Ficava assim até que cantasse o galo da meia-noite – os galos cantam cedo em noites de lua cheia – e então cerrava lentamente a janela e voltava à sua rede branca de varandas de renda, onde dormia e sonhava, os olhos brancos de lua, redizendo o poema até dormir com ele.

Foi essa a minha primeira e mais grave intoxicação poética. Tive outras depois, mais amenas, já vacinada pela leitura e pela experiência que aumentava.

O poema eu o descobrira por mim mesma, num volume já gasto por outra geração de moças – minhas tias. Naquela nossa casa onde se lia tanto, mas onde meu pai só gostava de Camões, Castro Alves e Guerra Junqueiro, e minha mãe sofria uma incompreensível falta de ouvido para os poetas – (o seu ídolo era Machado, mas na prosa!) – Raimundo ficou sendo o meu poeta particular, o meu misterioso, louco poeta particular.

Concentrei-me no plenilúnio. Acho que, como eu, há pessoas de um só poema, de um só poeta. Poetas, para elas, são como namorados, pode-se ter muitos, sucessivos, mas nunca muitos, simultâneos. Anos e anos fiquei fiel a Raimundo, até que descobri Manuel Bandeira e foi aquele alumbramento…

Depois – mas não estou aqui para vos contar os meus amores poéticos e sim a ligação íntima com que, milênios antes de sonhar com esta Casa e esta Cadeira, a menina-moça que eu era já se sentia presa ao seu Fundador.

Fundador e Patrono. Um escolhido pelo outro, o Patrono pelo Fundador.
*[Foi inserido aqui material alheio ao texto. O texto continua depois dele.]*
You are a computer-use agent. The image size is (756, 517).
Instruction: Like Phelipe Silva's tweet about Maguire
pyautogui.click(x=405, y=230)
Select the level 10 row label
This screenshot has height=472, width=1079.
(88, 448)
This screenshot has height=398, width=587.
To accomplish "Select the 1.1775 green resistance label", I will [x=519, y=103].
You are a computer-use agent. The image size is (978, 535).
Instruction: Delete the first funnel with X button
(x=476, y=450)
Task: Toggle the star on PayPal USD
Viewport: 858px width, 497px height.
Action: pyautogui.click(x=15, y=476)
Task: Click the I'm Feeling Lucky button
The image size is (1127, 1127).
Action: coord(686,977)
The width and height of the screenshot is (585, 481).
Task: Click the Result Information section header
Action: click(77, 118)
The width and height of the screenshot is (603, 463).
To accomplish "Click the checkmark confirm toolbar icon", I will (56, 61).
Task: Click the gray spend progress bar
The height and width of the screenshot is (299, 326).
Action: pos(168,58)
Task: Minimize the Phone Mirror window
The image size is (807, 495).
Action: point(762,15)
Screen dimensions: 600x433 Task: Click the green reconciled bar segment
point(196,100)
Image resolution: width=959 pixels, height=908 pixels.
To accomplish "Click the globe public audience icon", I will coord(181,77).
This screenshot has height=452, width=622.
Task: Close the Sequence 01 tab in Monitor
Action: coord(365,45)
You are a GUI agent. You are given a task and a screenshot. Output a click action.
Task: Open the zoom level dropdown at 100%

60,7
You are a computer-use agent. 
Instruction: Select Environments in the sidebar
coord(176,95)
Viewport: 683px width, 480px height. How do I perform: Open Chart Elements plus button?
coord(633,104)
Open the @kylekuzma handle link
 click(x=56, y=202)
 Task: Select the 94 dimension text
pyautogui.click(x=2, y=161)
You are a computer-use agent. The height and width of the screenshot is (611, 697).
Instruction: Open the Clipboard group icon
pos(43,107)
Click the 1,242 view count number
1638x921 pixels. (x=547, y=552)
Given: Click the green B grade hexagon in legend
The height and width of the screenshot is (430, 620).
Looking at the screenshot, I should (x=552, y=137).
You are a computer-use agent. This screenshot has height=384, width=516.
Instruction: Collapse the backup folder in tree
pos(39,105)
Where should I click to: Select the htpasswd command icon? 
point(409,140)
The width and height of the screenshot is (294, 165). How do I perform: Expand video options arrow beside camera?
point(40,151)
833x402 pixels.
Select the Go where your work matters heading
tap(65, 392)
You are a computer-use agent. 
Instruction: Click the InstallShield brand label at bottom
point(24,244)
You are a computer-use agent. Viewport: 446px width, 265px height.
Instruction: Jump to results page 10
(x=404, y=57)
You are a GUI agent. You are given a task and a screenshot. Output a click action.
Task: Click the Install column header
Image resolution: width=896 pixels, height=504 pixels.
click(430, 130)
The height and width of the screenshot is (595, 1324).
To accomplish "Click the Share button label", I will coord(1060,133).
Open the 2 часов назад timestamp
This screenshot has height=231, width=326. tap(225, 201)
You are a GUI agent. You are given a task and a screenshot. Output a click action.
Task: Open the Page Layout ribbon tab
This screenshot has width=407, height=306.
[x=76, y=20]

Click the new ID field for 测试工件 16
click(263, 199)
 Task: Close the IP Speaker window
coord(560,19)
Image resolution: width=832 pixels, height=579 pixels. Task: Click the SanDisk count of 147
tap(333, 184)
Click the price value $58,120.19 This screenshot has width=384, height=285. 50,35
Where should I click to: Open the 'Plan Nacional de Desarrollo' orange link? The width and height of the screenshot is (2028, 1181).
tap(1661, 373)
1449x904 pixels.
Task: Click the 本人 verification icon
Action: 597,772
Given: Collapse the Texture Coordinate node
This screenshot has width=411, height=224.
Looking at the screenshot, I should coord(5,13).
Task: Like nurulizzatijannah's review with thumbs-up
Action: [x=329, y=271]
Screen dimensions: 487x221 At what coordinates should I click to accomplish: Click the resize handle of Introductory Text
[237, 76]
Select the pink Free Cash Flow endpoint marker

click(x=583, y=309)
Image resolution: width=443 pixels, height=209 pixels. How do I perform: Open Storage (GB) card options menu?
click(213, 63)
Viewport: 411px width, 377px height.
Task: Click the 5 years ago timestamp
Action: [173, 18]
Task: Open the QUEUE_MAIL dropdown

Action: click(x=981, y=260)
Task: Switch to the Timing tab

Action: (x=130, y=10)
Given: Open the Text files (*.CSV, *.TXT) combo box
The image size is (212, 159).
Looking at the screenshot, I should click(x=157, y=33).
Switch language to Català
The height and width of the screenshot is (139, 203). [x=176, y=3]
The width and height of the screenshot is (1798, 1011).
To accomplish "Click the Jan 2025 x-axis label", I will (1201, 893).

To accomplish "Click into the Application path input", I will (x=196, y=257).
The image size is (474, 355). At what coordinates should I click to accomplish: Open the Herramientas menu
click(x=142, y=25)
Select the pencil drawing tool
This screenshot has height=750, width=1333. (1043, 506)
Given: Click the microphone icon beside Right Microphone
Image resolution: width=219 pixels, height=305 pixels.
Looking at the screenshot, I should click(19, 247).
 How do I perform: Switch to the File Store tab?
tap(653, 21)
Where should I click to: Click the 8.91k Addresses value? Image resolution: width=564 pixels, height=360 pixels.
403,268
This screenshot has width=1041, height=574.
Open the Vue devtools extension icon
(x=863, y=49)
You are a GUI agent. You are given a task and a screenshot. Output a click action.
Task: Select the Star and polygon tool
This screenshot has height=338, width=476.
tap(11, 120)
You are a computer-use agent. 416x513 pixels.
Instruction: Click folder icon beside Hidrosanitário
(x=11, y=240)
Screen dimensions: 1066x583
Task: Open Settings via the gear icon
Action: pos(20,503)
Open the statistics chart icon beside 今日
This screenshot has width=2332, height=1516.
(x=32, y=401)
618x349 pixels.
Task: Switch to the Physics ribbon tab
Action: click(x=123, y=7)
Alguns buscam o significado dessa escolha na analogia do ofício, digamos oficial, de ambos, juízes um e outro. (Circunstância que também a eles ligaria a quinta ocupante da Cadeira nº 5, tão chegada a juízes, filha, neta, irmã de juiz que é; e os ligaria igualmente ao quarto ocupante, o juiz maior de todos, já que alcançou o Supremo)… mas isso são divagações.

Juízes os dois, seria por isso que Raimundo escolheu como patrono o romancista Bernardo Guimarães? Bem, talvez não fosse a toga propriamente o elemento de união, mas a maneira de exercê-la, os contrastes entre a personalidade dos dois juízes, suscitando a atração do pólo positivo pelo negativo. O Juiz Correia veria no Juiz Guimarães aquilo tudo que ele não era, mas gostaria de ser. O juiz escravo da lei, quase neuroticamente escrupuloso, quem sabe sonhava em ser como o outro, o seu antípoda, boêmio irreverente que desafiava autoridades, recebia partes tocando violão, dava despachos em versos picarescos; meritíssimo dr. juiz municipal de Catalão Goiás, que – o caso é célebre – ao assumir o cargo, apiedado da mísera situação dos onze presos que esperavam julgamento na péssima enxovia local, convocou imediatamente um júri e, em rito sumário e irregular, os fez “absolver por unanimidade e libertar incontinenti”.

O tímido colega apreciaria com inveja o confrade irreverente, desdenhoso de escândalos; e trai essa simpatia ao escolher, como padrinho da sua Cadeira, dentro da constelação de grandes nomes nacionais, precisamente aquele que seria o seu antípoda, símbolo de todas as suas insubmissões sufocadas.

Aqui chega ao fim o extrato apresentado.